Last time I checked, WordPress was still easier to use and to maintain than static site generators. The plugin ecosystem is huge and provides ready-to-use solutions for common (and not so common) use cases that I therefore don't have to implement myself.
My course platform uses Next.js for server-side rendering + Firebase. When I launched it, I have written up a longer article about my choices: https://www.robinwieruch.de/how-to-build-your-own-course-pla...
I guess the "stack" part of that becomes how easy it is to add on bells and whistles which don't come out of the box.
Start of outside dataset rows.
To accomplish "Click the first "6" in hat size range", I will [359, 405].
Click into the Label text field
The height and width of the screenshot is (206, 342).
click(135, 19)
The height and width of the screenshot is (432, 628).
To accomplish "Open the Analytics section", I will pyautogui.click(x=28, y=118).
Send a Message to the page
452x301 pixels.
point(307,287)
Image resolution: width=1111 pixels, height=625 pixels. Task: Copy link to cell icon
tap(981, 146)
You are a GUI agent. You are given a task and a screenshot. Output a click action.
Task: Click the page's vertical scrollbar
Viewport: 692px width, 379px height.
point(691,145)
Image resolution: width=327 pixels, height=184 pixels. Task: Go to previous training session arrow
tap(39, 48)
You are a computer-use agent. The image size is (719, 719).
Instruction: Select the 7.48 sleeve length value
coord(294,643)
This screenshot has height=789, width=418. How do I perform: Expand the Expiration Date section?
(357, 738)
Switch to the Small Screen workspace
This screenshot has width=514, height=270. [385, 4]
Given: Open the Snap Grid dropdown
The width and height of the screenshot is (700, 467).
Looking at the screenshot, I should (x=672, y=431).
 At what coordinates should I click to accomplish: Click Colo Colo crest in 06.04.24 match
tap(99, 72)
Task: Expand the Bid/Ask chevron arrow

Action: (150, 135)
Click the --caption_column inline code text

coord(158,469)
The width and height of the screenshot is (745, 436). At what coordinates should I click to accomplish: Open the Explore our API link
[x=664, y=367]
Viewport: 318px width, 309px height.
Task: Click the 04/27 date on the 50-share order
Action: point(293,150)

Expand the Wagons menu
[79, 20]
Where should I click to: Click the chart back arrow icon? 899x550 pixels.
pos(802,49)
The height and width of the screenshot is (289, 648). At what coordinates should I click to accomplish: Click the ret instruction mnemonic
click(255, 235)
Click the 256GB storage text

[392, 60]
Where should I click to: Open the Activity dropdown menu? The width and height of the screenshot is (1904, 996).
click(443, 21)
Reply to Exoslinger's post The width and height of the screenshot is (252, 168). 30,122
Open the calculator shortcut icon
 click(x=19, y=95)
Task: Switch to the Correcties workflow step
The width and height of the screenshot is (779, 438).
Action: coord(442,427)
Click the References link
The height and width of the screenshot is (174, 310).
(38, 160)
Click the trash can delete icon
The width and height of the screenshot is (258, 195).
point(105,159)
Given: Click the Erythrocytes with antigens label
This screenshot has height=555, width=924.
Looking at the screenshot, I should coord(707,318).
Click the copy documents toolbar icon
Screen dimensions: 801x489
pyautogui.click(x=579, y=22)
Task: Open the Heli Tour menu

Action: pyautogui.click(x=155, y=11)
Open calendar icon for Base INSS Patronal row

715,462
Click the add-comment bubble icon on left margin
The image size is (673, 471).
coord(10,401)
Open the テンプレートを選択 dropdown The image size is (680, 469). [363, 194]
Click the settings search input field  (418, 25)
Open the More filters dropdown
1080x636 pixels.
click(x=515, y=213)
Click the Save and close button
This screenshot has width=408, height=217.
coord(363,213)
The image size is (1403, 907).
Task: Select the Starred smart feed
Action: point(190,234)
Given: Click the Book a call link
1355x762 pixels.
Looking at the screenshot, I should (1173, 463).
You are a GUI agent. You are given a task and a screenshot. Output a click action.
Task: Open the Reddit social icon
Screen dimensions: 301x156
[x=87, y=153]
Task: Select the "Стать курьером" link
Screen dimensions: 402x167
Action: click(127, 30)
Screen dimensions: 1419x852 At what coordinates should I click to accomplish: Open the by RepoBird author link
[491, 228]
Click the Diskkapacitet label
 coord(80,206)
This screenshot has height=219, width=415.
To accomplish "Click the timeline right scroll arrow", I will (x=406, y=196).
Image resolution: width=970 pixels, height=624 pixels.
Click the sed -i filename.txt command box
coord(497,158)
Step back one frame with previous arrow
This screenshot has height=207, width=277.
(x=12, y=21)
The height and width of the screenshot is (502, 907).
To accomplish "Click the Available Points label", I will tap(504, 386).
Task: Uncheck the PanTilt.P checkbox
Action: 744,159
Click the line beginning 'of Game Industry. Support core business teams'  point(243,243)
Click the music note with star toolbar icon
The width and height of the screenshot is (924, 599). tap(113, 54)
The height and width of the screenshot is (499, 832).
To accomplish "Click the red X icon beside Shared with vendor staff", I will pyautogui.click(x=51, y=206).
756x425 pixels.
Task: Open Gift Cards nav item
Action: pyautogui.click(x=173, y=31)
I'd chalk that up to "fun to tinker with".
Is there any way comments could be shared across LinkedIn, HN, blog, et al, all visible at the blog itself?
And where to find good themes for static site generators. Am willing to pay. Theme for me is just as important as picking up the tech. stack.
-Simple
-Integrated SSO
-RBAC for changes
-Easy and quick to make changes
-Responsive out of the box
-Free and 0 time to manage
https://sites.google.com/new
While that's annoying, the platform supports anything I'd want to do functionally with the site, and it helps that most of my freelance development work is WordPress-related. Like arthev suggested, time spent jacking with the software is time not spent blogging (or something else productive).
The medium SEO is so much better by default than my gatsby-hosted site with a few hours of work.